EXERCISE AIM
Retype the thin film manufacturing excerpt word for word, starting with "Provided are a" and going on through "the seed layer.".

SELECTED EXCERPT
'''

Provided are a method of manufacturing a thin film structure, a method of manufacturing a storage node having the same, a method of manufacturing a phase-change random access memory device having the same and a thin film structure, storage node and phase-change random access memory device formed using the same. The method of manufacturing the thin film structure may include the operations of obtaining a seed layer formed of a chalcogenide alloy, by supplying one or two selected from the group consisting of a Group IV-precursor, a Group V-precursor, and a Group VI-precursor to an upper surface of an amorphous material layer, and forming the thin film by supplying a Group IV-precursor, a Group V-precursor, and a Group VI-precursor to an upper surface of the seed layer.

Description

BRIEF DESCRIPTION OF THE DRAWINGS

Example embodiments will be more clearly understood from the following detailed description taken in conjunction with the accompanying drawings. FIGS. 1-11 represent non-limiting, example embodiments as described herein.

FIGS. 1A, 1B, and 1C are diagrams illustrating a method of manufacturing a thin film according to example embodiments;

FIG. 2A is a scanning electron microscopic (SEM) picture of a surface of a seed layer formed of Sb;

FIG. 2B is an SEM picture of a surface of a seed layer formed of Sb₂Te₃;

FIGS. 3A and 3B are SEM pictures of a surface of a seed layer formed of Sb-doped Ge at about 300° C. and a surface of a seed layer formed of Sb-doped Ge at about 350° C., respectively;

FIGS. 4-6 are an XRD analysis graph, an AES analysis graph and an XPS analysis graph, respectively, of a seed layer formed of Sb-doped Ge at about 300° C.;

FIG. 7 is a diagram illustrating a phase-change random access memory (PRAM) device manufactured according to example embodiments;

FIG. 8 is a graph showing a binary information storing operation performed by the PRAM device of FIG. 7;

FIG. 9A through 9E are diagrams illustrating a method of manufacturing the PRAM device of FIG. 7 according to example embodiments;

FIG. 10 is a diagram illustrating a modification of a storage node manufactured according to the method illustrated in FIGS. 9A through 9E; and

FIG. 11 is a diagram illustrating another modification of the storage node manufactured according to the method illustrated in FIGS. 9A through 9E.

'''

GIVEN DATA
'''

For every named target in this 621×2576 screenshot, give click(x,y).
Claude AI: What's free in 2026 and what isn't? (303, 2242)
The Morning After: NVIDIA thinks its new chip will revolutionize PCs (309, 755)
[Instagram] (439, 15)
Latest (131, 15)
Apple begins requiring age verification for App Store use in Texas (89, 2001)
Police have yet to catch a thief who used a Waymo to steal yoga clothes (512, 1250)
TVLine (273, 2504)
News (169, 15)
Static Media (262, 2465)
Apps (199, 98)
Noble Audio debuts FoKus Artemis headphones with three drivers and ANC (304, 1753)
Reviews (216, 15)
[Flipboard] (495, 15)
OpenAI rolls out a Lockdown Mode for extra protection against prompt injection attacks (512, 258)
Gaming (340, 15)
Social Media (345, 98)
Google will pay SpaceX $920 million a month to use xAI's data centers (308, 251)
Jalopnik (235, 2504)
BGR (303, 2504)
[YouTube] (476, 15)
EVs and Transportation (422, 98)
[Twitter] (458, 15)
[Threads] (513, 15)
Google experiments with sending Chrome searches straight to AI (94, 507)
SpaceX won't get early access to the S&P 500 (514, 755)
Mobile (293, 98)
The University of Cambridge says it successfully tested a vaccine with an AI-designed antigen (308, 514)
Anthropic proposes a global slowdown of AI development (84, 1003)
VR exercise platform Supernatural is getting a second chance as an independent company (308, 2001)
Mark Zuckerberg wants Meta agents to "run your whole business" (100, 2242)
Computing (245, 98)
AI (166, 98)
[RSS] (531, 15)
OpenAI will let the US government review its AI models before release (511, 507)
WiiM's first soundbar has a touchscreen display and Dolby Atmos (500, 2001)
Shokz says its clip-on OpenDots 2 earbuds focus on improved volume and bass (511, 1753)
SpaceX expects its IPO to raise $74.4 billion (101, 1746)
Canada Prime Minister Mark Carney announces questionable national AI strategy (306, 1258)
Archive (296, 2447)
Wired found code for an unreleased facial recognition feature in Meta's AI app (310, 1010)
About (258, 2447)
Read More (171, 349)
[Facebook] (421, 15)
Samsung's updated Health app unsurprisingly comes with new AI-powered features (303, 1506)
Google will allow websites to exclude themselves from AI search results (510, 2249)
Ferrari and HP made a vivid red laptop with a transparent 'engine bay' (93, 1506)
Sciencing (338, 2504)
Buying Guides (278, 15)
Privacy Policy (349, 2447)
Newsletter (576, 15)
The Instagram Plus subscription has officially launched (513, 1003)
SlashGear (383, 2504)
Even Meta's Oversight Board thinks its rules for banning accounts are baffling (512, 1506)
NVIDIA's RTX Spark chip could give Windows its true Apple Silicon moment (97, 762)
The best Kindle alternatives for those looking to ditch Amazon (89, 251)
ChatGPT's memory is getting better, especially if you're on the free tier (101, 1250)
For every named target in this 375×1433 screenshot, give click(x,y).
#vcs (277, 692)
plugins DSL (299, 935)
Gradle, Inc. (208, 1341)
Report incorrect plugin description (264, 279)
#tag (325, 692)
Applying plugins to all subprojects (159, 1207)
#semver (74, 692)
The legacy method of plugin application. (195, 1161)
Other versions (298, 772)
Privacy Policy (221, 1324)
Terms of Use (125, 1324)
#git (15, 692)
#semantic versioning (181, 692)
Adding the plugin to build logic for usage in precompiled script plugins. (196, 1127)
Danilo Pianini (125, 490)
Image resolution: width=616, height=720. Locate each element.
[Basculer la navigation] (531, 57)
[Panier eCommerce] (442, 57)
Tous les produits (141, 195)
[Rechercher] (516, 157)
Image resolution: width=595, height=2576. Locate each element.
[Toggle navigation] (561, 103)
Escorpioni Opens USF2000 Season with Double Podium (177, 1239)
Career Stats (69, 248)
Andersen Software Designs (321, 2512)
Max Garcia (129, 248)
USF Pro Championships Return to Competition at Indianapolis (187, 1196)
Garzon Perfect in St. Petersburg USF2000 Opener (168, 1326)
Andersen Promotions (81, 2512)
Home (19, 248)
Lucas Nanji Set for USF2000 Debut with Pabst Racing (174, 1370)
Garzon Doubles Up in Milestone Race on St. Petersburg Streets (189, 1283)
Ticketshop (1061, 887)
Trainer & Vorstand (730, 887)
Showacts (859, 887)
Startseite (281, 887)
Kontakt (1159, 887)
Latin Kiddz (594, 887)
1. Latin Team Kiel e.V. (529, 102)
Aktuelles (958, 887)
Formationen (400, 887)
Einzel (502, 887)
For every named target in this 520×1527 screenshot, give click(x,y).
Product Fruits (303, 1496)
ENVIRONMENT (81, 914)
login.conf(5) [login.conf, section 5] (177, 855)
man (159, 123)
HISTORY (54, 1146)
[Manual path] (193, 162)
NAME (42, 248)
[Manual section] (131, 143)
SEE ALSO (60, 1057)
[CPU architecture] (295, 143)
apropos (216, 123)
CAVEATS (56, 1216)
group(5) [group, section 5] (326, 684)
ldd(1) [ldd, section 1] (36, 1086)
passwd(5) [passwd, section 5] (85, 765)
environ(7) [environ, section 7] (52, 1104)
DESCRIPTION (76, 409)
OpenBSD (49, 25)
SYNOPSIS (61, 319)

'''

IN RESPONSE
Provided are a method of manufacturing a thin film structure, a method of manufacturing a storage node having the same, a method of manufacturing a phase-change random access memory device having the same and a thin film structure, storage node and phase-change random access memory device formed using the same. The method of manufacturing the thin film structure may include the operations of obtaining a seed layer formed of a chalcogenide alloy, by supplying one or two selected from the group consisting of a Group IV-precursor, a Group V-precursor, and a Group VI-precursor to an upper surface of an amorphous material layer, and forming the thin film by supplying a Group IV-precursor, a Group V-precursor, and a Group VI-precursor to an upper surface of the seed layer.